++++ Exercise materials ++++

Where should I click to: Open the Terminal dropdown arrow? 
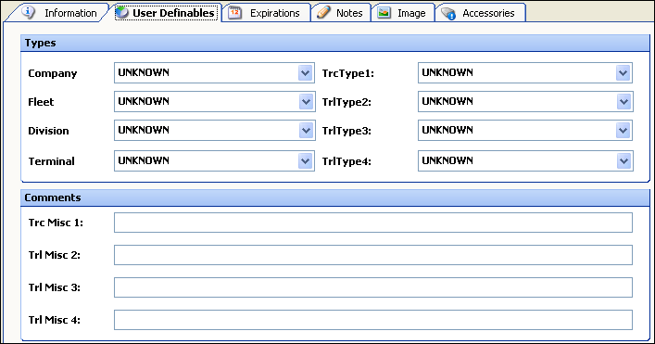pyautogui.click(x=306, y=161)
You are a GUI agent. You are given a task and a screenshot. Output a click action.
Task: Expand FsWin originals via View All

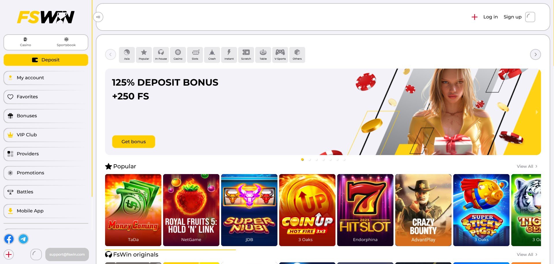pos(527,254)
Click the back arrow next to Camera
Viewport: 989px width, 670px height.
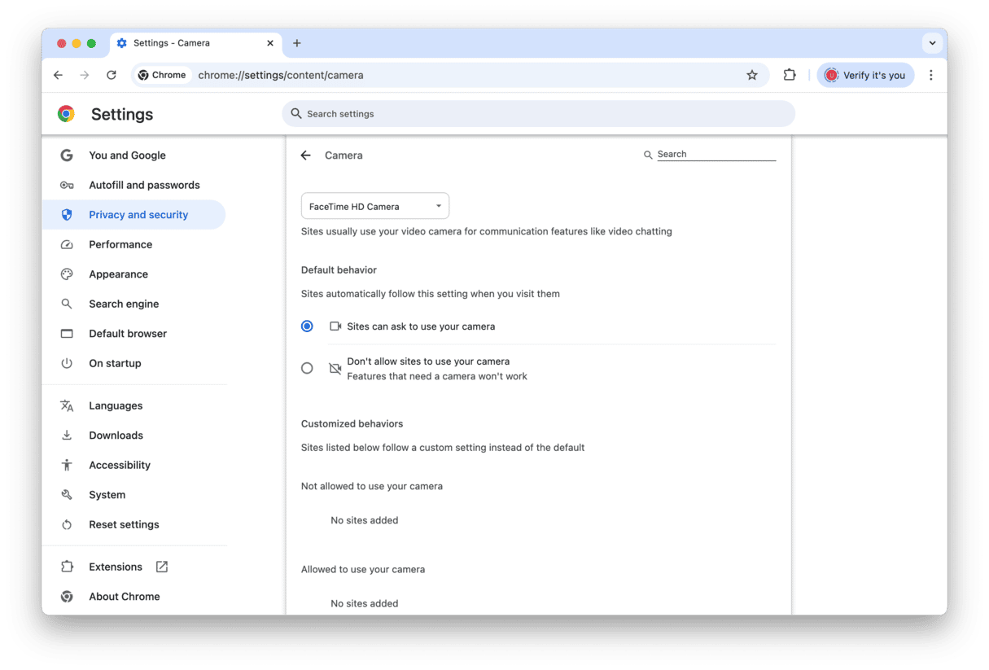tap(306, 155)
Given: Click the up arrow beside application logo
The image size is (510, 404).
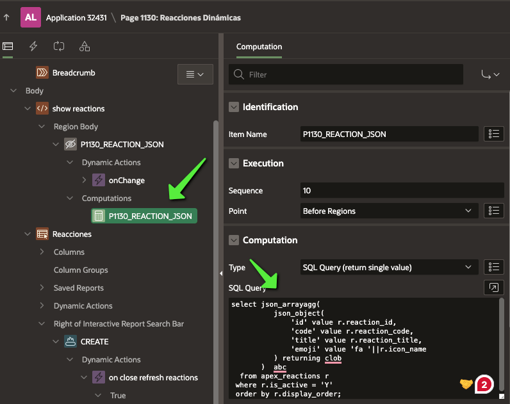Looking at the screenshot, I should 6,17.
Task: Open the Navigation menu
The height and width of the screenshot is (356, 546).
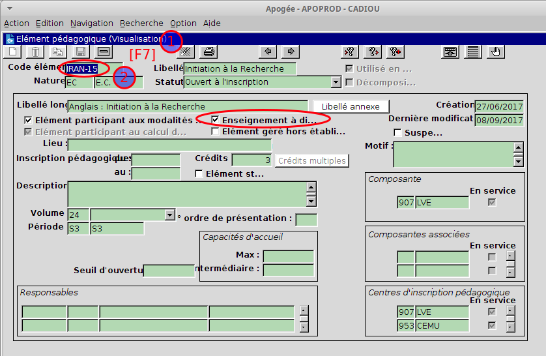Action: coord(91,23)
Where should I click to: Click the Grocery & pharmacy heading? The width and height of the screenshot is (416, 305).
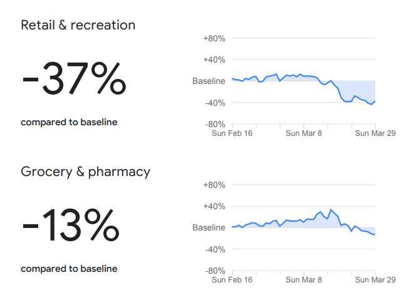[x=86, y=172]
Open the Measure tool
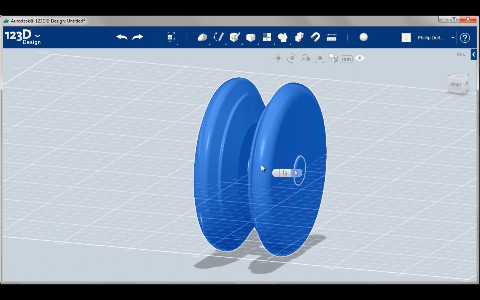Screen dimensions: 480x300 point(332,37)

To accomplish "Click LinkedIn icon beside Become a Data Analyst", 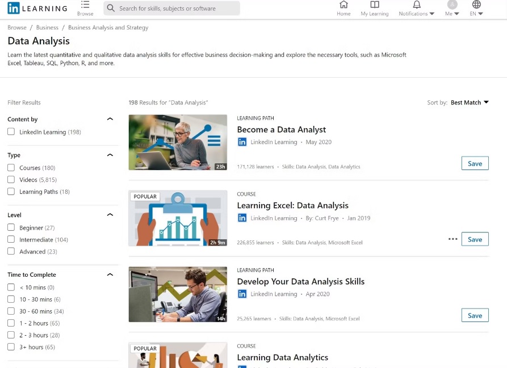I will [x=242, y=142].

++++

● **About this task**
Leaving every picture behind, retype the entries above exactly, from the first line through the line with "Click the back arrow next to Camera", and stop there.

● **The answer**
Where should I click to: Open the Terminal dropdown arrow? 
pyautogui.click(x=306, y=161)
You are a GUI agent. You are given a task and a screenshot. Output a click action.
Task: Expand FsWin originals via View All

pos(527,254)
Click the back arrow next to Camera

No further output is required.